Ульфхеднар (СИ) - Страница 23
— Не вертись. Просто держись крепко и не мешай коню.
Вот и сидел потом Сэхунн, влипнув в спину Кая. Пригрелся и разомлел чуть, хотя задницу всё равно пекло. А после Сэхунна и вовсе сморило. Привалившись к Каю, он то дремал, то из дрёмы выныривал. И даже ухом не повёл, когда вынырнул в очередной раз и понял, что его левую руку Кай накрыл своей, помогая удерживаться за пояс.
Как они в крепость вернулись, Сэхунн тоже плохо помнил. Кажется, Кай помог ему с коня слезть, а после Сэхунну принесли меч, снова одёжу отобрали да заперли в тёмной каморе. Хотелось пить, есть, родниковой воды на задницу и спать. Но в каморе Сэхунн ничего не нашёл, потому свернулся в уголке, обняв меч, и в сон провалился.

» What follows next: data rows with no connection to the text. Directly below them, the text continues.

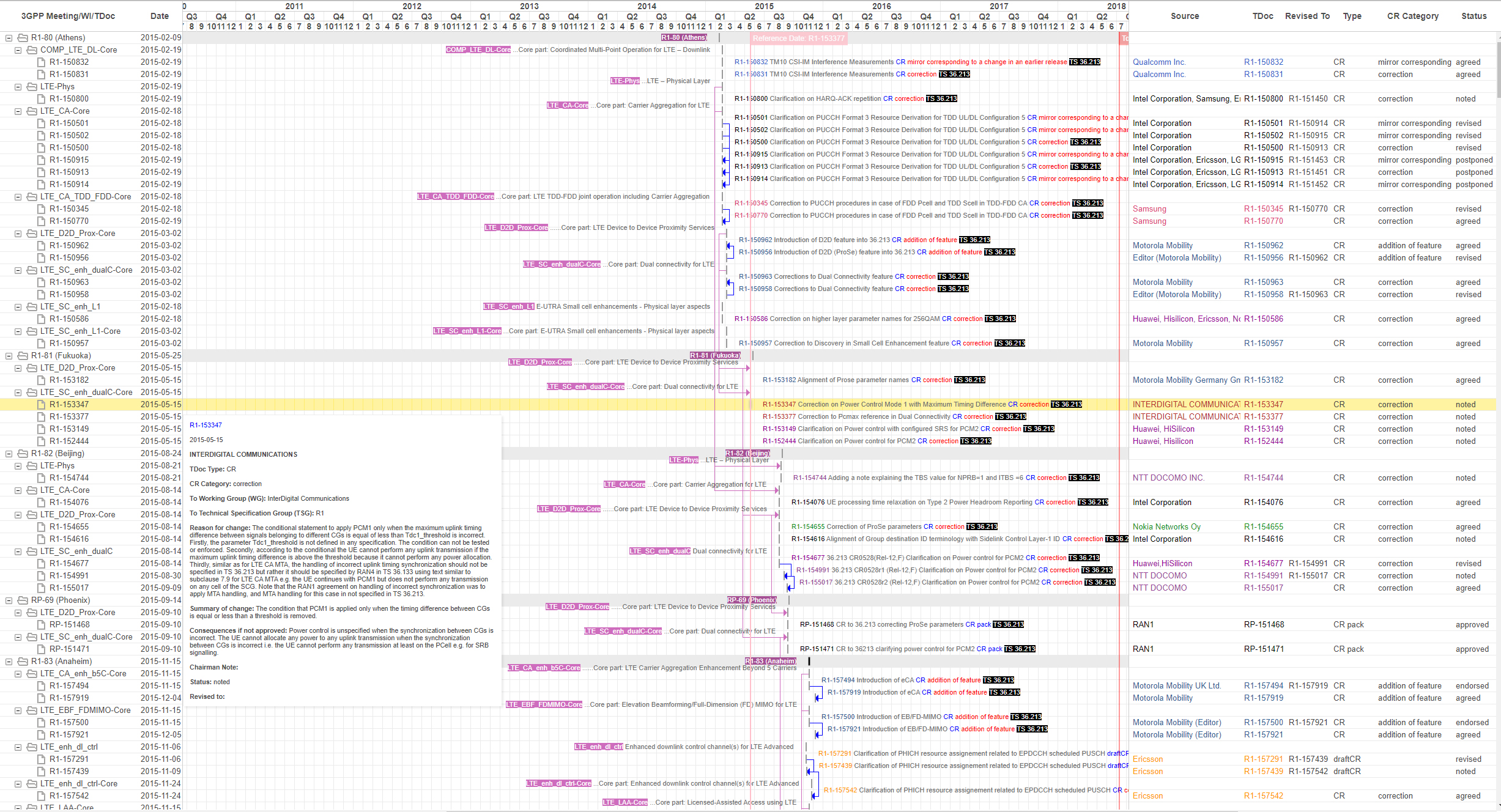This screenshot has width=1501, height=812.
Task: Click document icon beside R1-150832
Action: [41, 62]
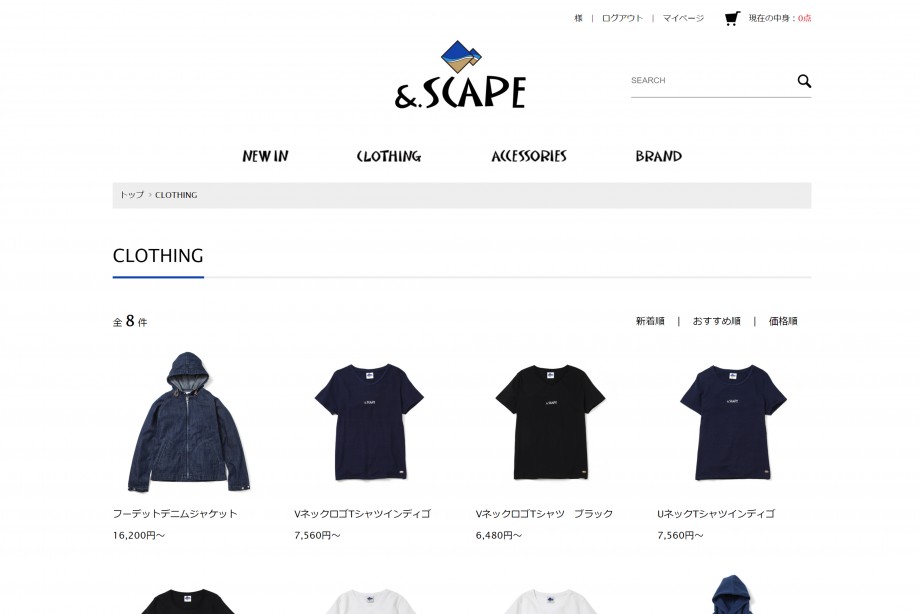Screen dimensions: 920x614
Task: Open the NEW IN menu
Action: 265,156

Сэхунн помнил, как просыпался иногда, но встать сил не было. И горело уже всё тело — жжение под кожей не проходило, перед глазами всё виднелось мутным, живот сводило от голода, но в то же время слегка подташнивало. Сэхунн просто лежал неподвижно, смотрел на дверь, очерченную светлыми полосками, а потом снова засыпал.
Он не знал, сколько прошло времени до мига, когда дверь широко распахнули, впустив в камору сноп света. Никто в камору не заглядывал и Сэхунна не звал, потому он сам поднимался — медленно и неуверенно. Пальцы на левой руке как сжимали рукоять меча, так и не разжались, и Сэхунн поволок меч за собой.
Выбравшись из каморы, жмурился от ярких солнечных лучей и терялся в солнечном море, каким блазнилось ему всё вокруг. Его вели куда-то, но ему было всё равно. Только в теньке он открыл глаза нормально и огляделся. Успел порадоваться, приметив рядом и Гарда, и Гинтаса, а после застыл под пристальным взглядом воеводы Кая.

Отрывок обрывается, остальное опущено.